The shadow will not take me. I see corpses all around me, and the air smells of dirt, blood, and horse shit. A templar to my left spits and calls the Tatars a pack of heathens. Are these the heathens my father fought? Are these the unholy men that the Father asks us to fight? My mind feels as though it will be torn to pieces. Does God truly wish for me to die here for a foreign king? Did God want my father to die across the seas for a city made of stone like any other? Are these men outside upon horses any different from those of us inside? Must they not eat the same food to survive? Do they not also sleep as the sun goes down? I will not die here. I will not die for my father. I will not die for The Father. Spears and arrows pour over the walls. I watch the red cross on a man’s uniform fade to red as the white disappears from around it. The walls are thick and keep us protected from much of the sharp wooden rain that pelts against the fortress. Countless men climb the steep cliffs all around the fortress and crash over the wall like a wave upon the beach. I smear the blood from my thumb across my neck and hide under the corpse of the man whose cross is no longer a cross. Blood seeps from his body and covers my own. My body shakes as I cry.  I tell myself that I cry for my father who died in the holy land. I tell myself that I cry for my mother who abandoned me. I tell myself that I cry for the priests and men who will surely die. These are not why I cry. I cry tears of shame and fear and godlessness, and I know that I must not cry. The shadow moves through the fortress and removes the white from this place. I do not cry. I do not breath. I must be dead or they will know that I am not. The Tatars realize that Bela IV is not here and they leave Klis. For hours I lie underneath the corpse of a man who was once my brother.

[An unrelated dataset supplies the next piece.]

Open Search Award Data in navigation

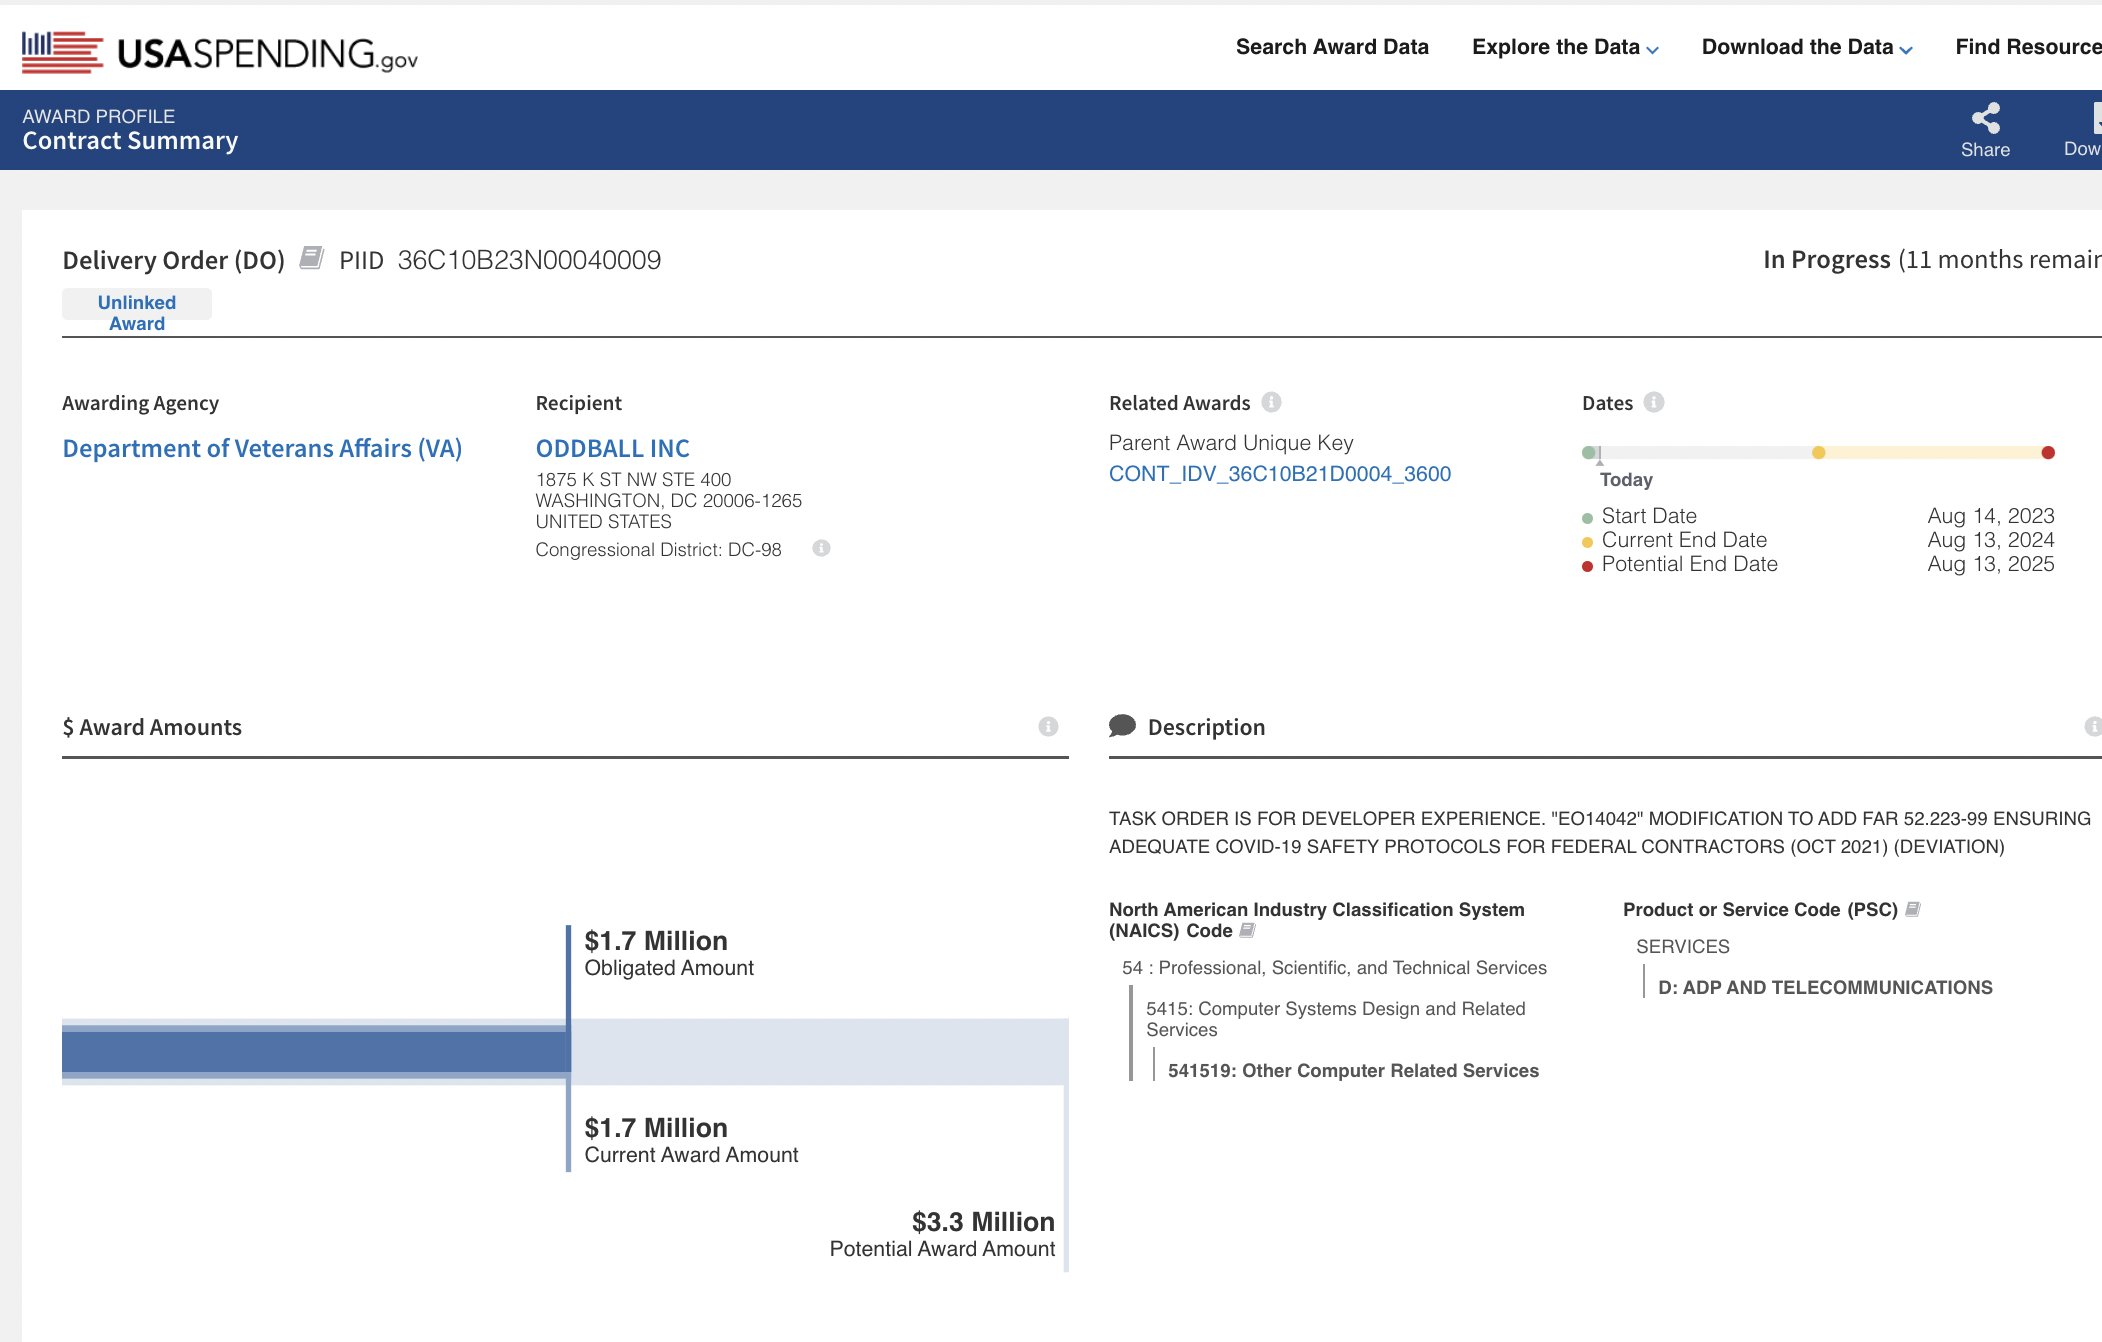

I stand up and look around. I am the only person left alive. The shadow is gone and death has not found me. The shadow is gone, but their is no white left in Klis. My world is red, the corpses are red, my uniform is red, and I know that God has left this place. I am not with God anymore. My hands scrub violently at the red on my uniform. I stand alone, and then I leave alone, and this place and God forget me.